According to the present invention, a large amount of oil is not blown out together with blow-by gas due to the clogging of the air cleaner in the air cleaner hose of the engine having the shield type blow-by gas reducing device, and thereby the engine overrun is caused. Is suppressed. In addition, the above saves wasteful consumption of engine oil.

[Brief description of drawings]

1 shows an air cleaner hose having a corrugated shape and a smooth shape in cross section according to a first embodiment of the present invention, FIG. 1 (a) is an external view showing its attached state, and FIG. 1 (b) is the air cleaner hose. FIG.

FIG. 2 is a cross-sectional view of an air cleaner hose showing a second embodiment and having a cylindrical shape and a thin cylindrical portion.

FIG. 3 shows an air cleaner hose of a third embodiment having a cylindrical shape and a groove-shaped portion with a thin wall thickness.
FIG. 3A is a sectional view thereof, and FIG. 3B is a perspective view when the hose is curved.

FIG. 4 is a perspective view of an air cleaner hose according to a fourth embodiment including a portion made of a material having rigidity lower than that of other portions.

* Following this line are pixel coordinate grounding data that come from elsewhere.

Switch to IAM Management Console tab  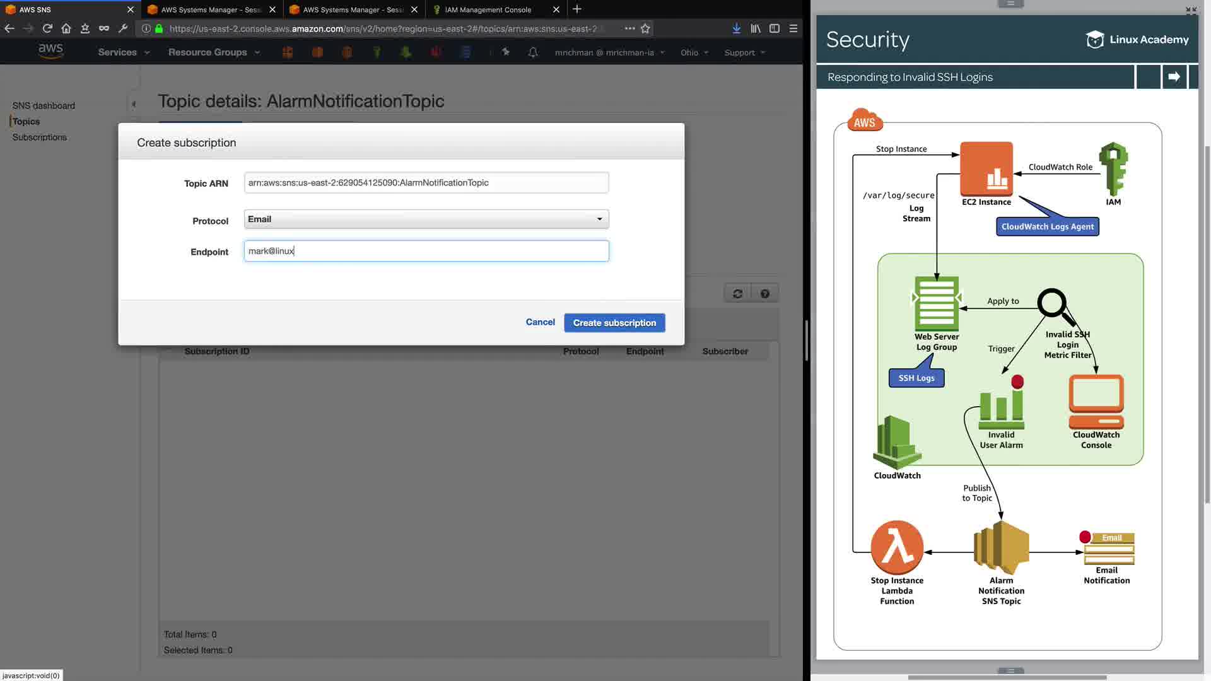pos(488,9)
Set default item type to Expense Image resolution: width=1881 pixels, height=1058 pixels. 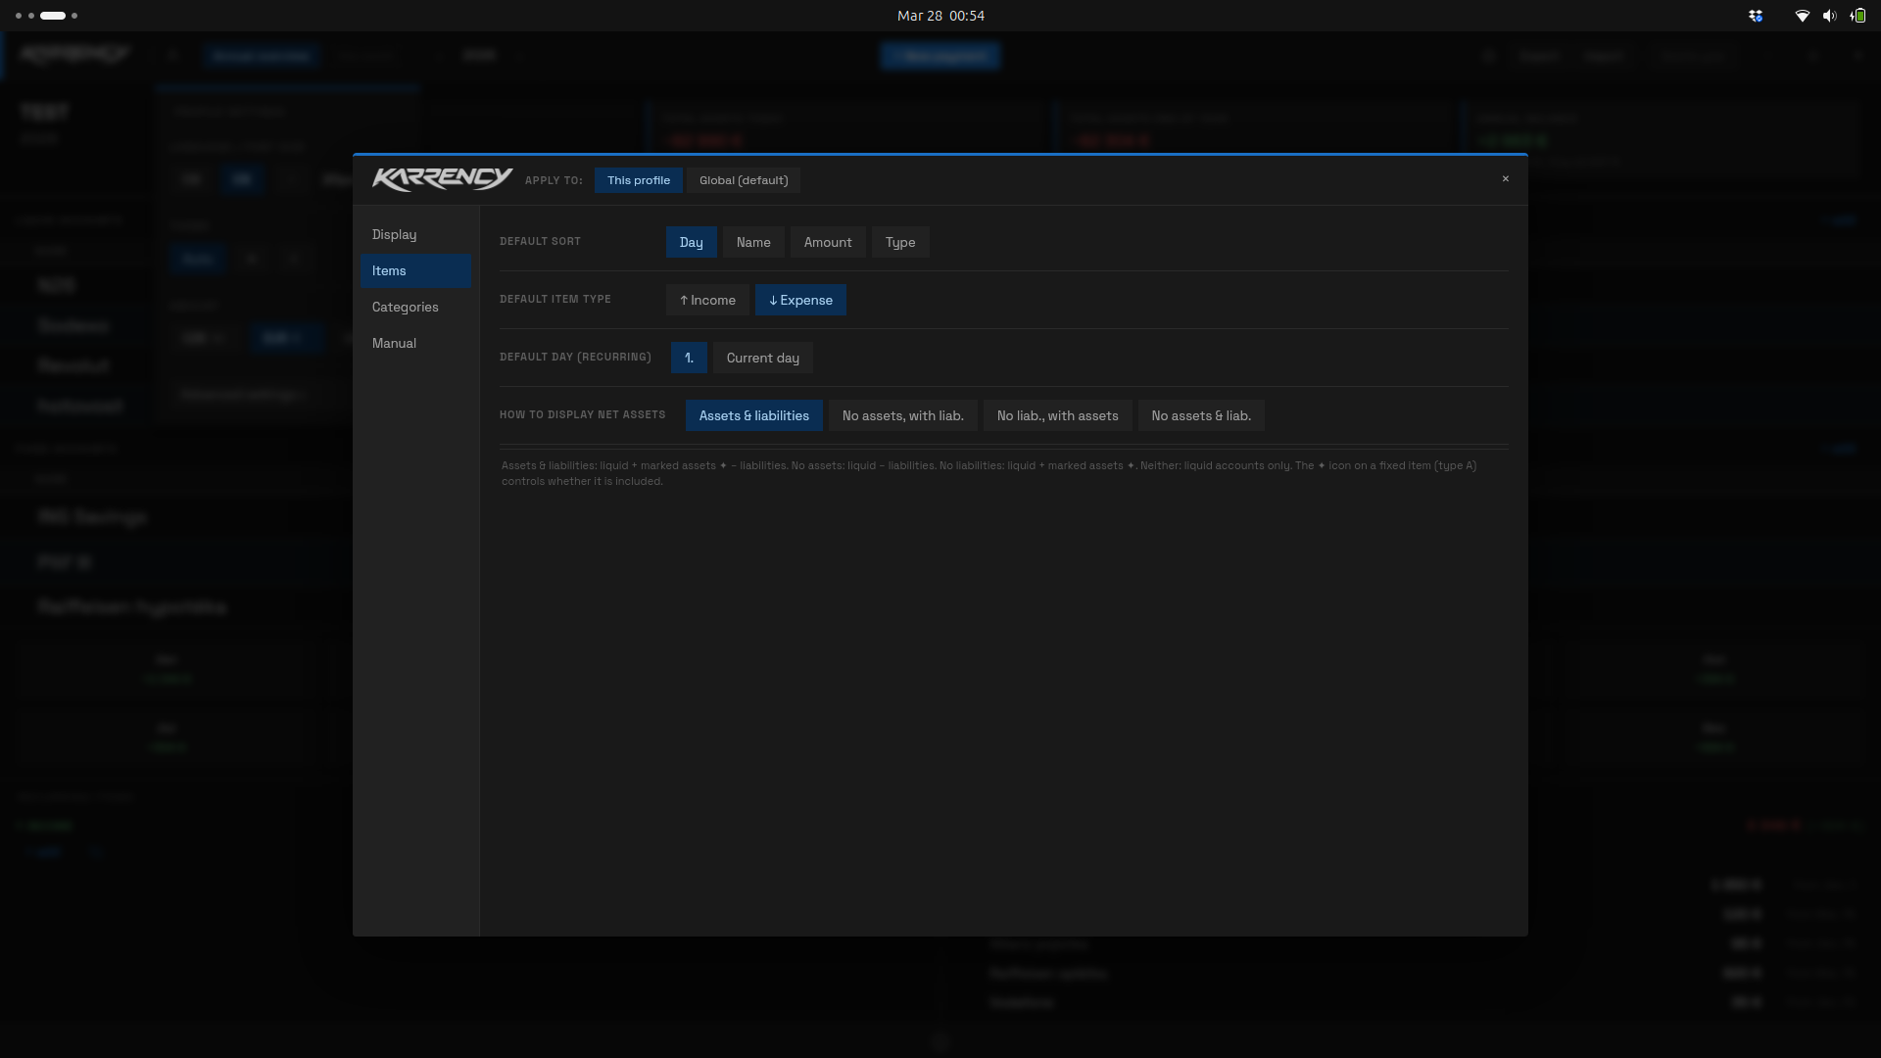click(800, 300)
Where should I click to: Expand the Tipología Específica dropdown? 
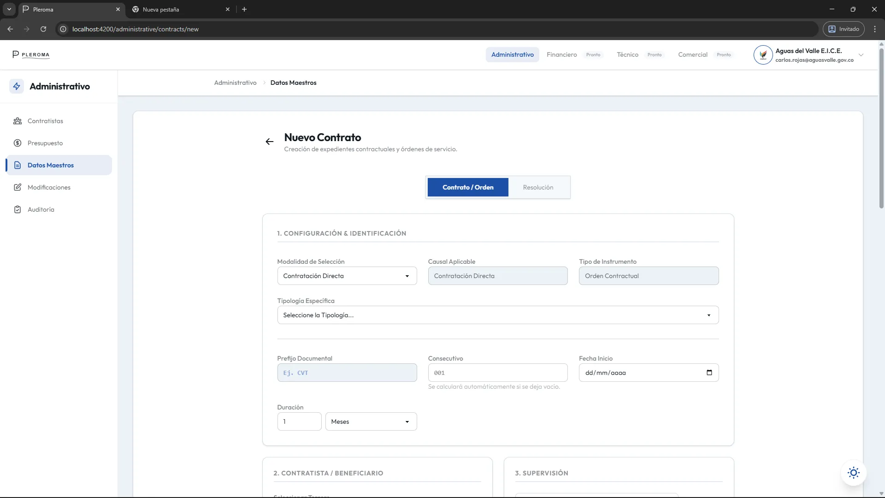497,315
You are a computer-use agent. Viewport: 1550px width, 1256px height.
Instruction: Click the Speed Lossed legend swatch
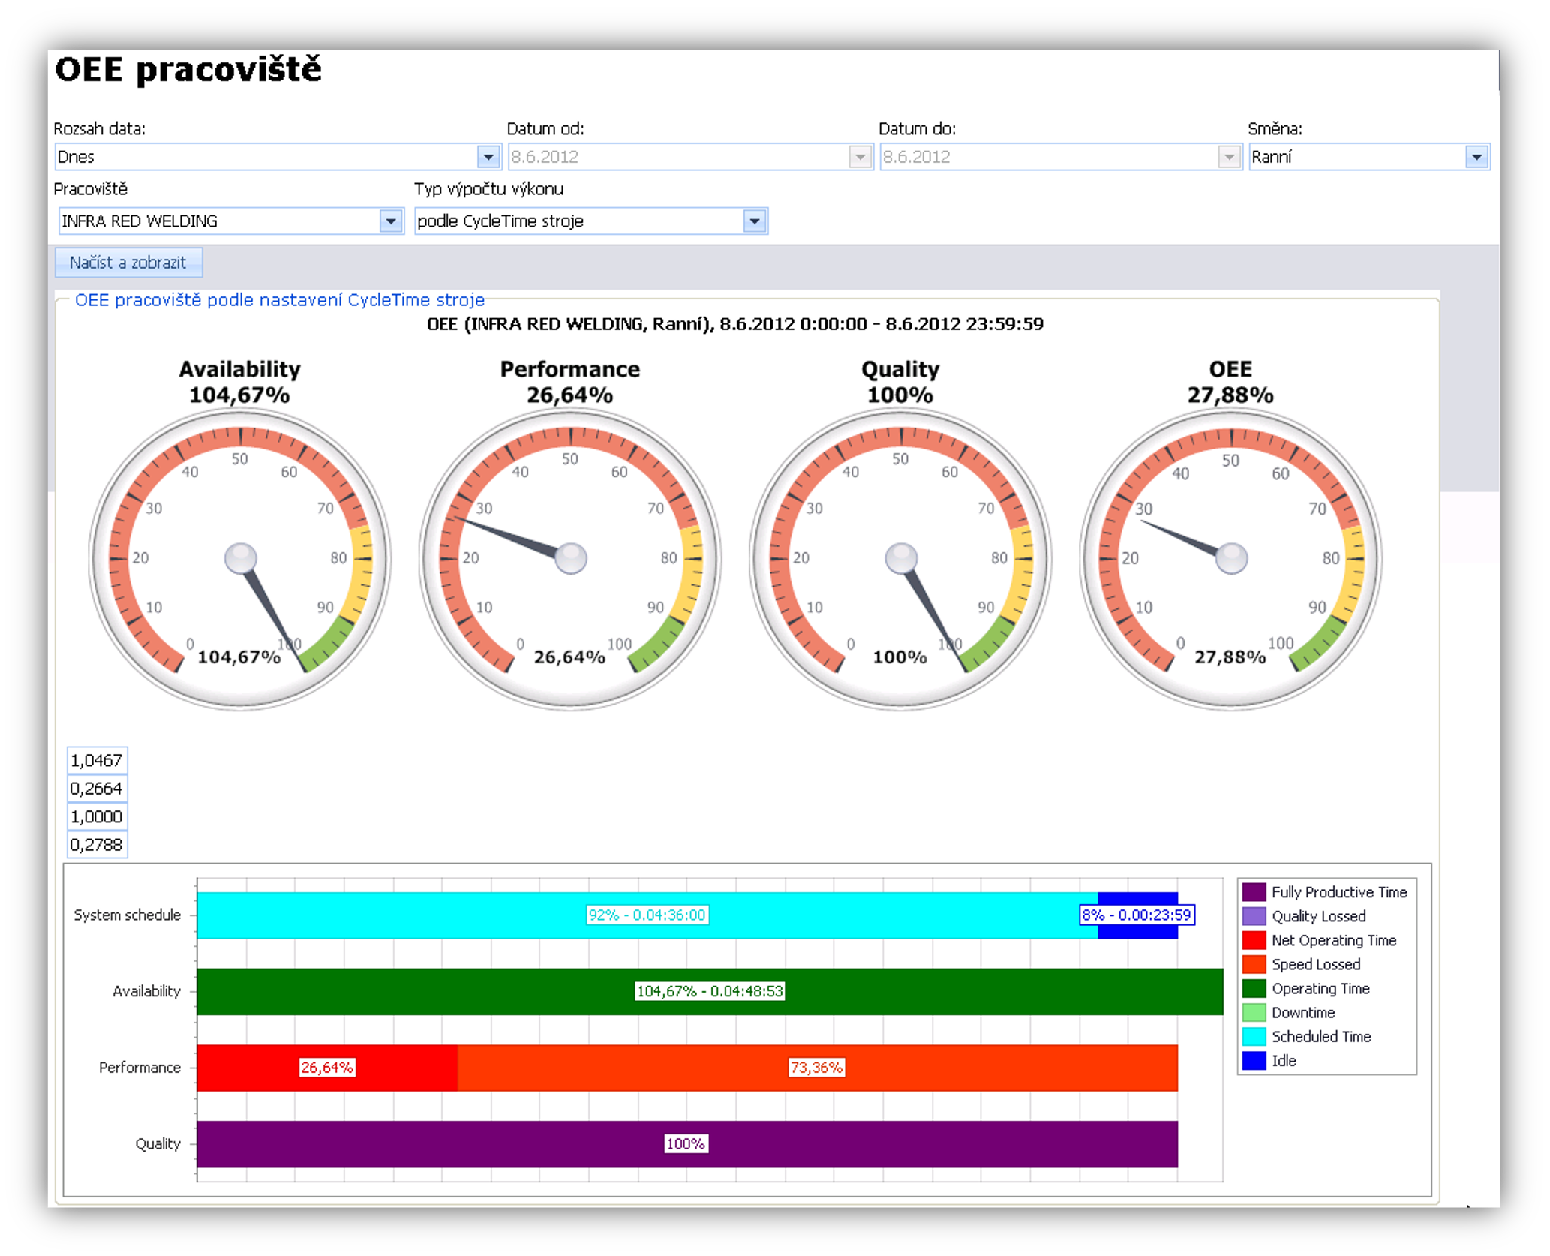1254,964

FIG. 5 shows a prior art air cleaner hose,
FIG. 5 (a) is an external perspective view of an engine to which the air cleaner hose is attached, and FIG. 5 (b) is an explanatory view showing the state of the flow of air and blow-by gas in the air cleaner hose.

[Explanation of symbols]

1 ... Air intake duct 2 ... Air cleaner 3 ... Air cleaner hose 3a ... Upstream part of blow-by gas intake of air cleaner hose 3b ... Downstream part of blow-by gas intake of air cleaner hose 4 ... Surge tank 5 ... Intake manifold 6 ... Engine head cover 7 ... Blow-by gas recirculation passage 8 ... Blow-by gas intake 10 ... Engine 32 ... Intake shutter

Claims (2)

[Claims] 1. An air cleaner hose (3) for an engine having a shield-type blow-by gas reducing device in which a blow-by gas intake (8) is provided in an air cleaner hose (3) connected to a downstream side of the air cleaner (2). A shield type blow-by gas reduction, characterized in that a portion having lower rigidity than the upstream portion (3a) of the blow-by gas inlet (8) is provided in the downstream portion (3b) of the blow-by gas inlet (8). Air cleaner hose for engine with equipment. 2. The air cleaner hose for an engine according to claim 1, wherein the low rigidity portion is formed by an elastic member.